▸ **Your objective**: Update the lines from the line with "1024x720 pixels. At" up to and including the line with "Image resolution: width=1267" by replacing "Graphics Card" with "Display Adapter", leaving everything else unchanged.

▸ **Text and item location entries**:
--------

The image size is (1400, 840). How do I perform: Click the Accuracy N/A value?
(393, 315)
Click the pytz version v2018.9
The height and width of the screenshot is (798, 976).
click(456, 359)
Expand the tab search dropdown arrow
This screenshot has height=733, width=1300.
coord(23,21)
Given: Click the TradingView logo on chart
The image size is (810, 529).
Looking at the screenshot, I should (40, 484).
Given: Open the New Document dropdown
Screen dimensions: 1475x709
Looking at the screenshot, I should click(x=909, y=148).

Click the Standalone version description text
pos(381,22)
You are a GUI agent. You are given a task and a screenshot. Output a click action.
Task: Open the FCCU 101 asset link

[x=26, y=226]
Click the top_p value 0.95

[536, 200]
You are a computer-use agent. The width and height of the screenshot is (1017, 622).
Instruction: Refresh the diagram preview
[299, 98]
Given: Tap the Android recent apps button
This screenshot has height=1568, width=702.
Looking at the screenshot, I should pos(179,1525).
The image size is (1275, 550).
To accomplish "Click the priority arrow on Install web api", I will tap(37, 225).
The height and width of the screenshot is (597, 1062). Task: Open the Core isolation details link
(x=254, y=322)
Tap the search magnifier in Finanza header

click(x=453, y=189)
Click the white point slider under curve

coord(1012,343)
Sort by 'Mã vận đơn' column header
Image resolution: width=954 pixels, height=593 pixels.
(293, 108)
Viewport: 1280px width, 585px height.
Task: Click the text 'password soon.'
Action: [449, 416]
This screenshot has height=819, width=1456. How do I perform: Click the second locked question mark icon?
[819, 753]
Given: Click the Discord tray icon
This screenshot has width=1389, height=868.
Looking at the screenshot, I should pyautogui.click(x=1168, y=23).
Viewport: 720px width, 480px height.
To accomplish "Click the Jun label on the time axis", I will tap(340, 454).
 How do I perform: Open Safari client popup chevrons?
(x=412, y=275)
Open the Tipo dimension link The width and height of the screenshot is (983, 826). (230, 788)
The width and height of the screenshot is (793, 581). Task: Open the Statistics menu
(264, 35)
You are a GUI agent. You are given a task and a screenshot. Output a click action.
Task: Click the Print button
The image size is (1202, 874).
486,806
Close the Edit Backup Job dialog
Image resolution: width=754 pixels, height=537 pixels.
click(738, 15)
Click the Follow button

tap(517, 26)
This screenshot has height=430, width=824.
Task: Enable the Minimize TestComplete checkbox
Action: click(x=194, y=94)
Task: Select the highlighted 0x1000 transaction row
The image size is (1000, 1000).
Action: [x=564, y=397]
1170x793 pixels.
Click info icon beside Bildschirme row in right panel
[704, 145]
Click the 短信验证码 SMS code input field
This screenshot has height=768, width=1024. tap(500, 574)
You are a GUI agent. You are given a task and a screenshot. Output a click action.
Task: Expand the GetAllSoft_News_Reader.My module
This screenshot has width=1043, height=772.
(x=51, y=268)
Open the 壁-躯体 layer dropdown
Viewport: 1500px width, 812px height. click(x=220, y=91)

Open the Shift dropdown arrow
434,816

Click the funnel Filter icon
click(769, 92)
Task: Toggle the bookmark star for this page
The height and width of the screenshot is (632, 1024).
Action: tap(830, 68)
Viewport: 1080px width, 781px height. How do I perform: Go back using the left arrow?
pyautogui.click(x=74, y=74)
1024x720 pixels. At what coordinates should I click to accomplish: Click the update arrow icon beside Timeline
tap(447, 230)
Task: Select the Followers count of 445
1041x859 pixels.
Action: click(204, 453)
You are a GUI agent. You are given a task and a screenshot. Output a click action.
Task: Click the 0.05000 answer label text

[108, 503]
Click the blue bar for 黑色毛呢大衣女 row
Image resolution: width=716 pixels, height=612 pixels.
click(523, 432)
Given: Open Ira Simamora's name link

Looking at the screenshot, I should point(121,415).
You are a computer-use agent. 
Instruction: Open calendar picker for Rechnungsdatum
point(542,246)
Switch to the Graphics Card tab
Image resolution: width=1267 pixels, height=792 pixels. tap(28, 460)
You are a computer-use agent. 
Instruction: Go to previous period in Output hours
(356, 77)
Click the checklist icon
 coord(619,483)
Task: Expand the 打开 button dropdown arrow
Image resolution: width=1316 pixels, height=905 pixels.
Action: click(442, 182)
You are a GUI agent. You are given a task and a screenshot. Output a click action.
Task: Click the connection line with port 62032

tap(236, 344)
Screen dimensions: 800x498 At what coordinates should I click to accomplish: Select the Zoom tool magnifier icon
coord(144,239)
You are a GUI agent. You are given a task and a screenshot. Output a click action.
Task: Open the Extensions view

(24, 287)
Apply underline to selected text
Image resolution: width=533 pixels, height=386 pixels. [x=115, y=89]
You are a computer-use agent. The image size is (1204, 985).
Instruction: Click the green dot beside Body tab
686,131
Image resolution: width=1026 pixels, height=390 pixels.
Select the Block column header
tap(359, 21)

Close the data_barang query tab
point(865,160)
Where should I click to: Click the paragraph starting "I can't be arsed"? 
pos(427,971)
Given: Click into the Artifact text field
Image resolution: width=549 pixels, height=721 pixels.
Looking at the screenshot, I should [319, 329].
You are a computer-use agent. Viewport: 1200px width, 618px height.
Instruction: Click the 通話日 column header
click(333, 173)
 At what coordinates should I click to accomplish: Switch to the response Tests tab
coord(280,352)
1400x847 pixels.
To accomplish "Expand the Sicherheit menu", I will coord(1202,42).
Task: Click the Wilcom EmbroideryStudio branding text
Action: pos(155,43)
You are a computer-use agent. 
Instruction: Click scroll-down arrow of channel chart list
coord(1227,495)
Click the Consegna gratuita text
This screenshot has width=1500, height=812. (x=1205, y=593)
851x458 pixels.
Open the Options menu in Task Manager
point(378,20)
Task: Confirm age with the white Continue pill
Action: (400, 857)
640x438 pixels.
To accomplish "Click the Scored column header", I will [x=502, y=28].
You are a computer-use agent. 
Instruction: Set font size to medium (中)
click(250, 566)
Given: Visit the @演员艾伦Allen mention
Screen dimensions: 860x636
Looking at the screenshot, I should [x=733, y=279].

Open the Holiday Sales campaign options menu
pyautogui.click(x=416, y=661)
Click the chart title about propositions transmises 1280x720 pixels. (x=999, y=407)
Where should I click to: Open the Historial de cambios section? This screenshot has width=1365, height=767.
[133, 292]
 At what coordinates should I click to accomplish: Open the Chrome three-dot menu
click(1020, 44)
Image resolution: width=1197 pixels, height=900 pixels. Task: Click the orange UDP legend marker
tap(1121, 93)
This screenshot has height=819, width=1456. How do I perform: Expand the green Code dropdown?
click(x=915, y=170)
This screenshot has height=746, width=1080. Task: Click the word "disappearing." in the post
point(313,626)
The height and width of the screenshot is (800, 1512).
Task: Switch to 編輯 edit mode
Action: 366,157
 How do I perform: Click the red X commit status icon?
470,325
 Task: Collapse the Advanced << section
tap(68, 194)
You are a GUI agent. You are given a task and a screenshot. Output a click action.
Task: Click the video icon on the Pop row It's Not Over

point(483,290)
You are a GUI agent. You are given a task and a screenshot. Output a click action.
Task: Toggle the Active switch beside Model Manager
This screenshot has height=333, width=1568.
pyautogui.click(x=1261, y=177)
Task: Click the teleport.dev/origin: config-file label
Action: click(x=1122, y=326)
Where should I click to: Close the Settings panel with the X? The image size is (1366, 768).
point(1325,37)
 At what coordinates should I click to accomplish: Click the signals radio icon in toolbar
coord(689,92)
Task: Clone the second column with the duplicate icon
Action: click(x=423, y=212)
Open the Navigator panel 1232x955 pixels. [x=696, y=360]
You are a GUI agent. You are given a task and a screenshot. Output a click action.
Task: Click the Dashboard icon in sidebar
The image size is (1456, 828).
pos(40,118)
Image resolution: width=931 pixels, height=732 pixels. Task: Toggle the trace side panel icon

--------

▸ **Answer**:
1024x720 pixels. At what coordinates should I click to accomplish: Click the update arrow icon beside Timeline
tap(447, 230)
Task: Select the Followers count of 445
1041x859 pixels.
Action: click(204, 453)
You are a GUI agent. You are given a task and a screenshot. Output a click action.
Task: Click the 0.05000 answer label text

[108, 503]
Click the blue bar for 黑色毛呢大衣女 row
Image resolution: width=716 pixels, height=612 pixels.
click(523, 432)
Given: Open Ira Simamora's name link

Looking at the screenshot, I should point(121,415).
You are a computer-use agent. 
Instruction: Open calendar picker for Rechnungsdatum
point(542,246)
Switch to the Display Adapter tab
Image resolution: width=1267 pixels, height=792 pixels. tap(28, 460)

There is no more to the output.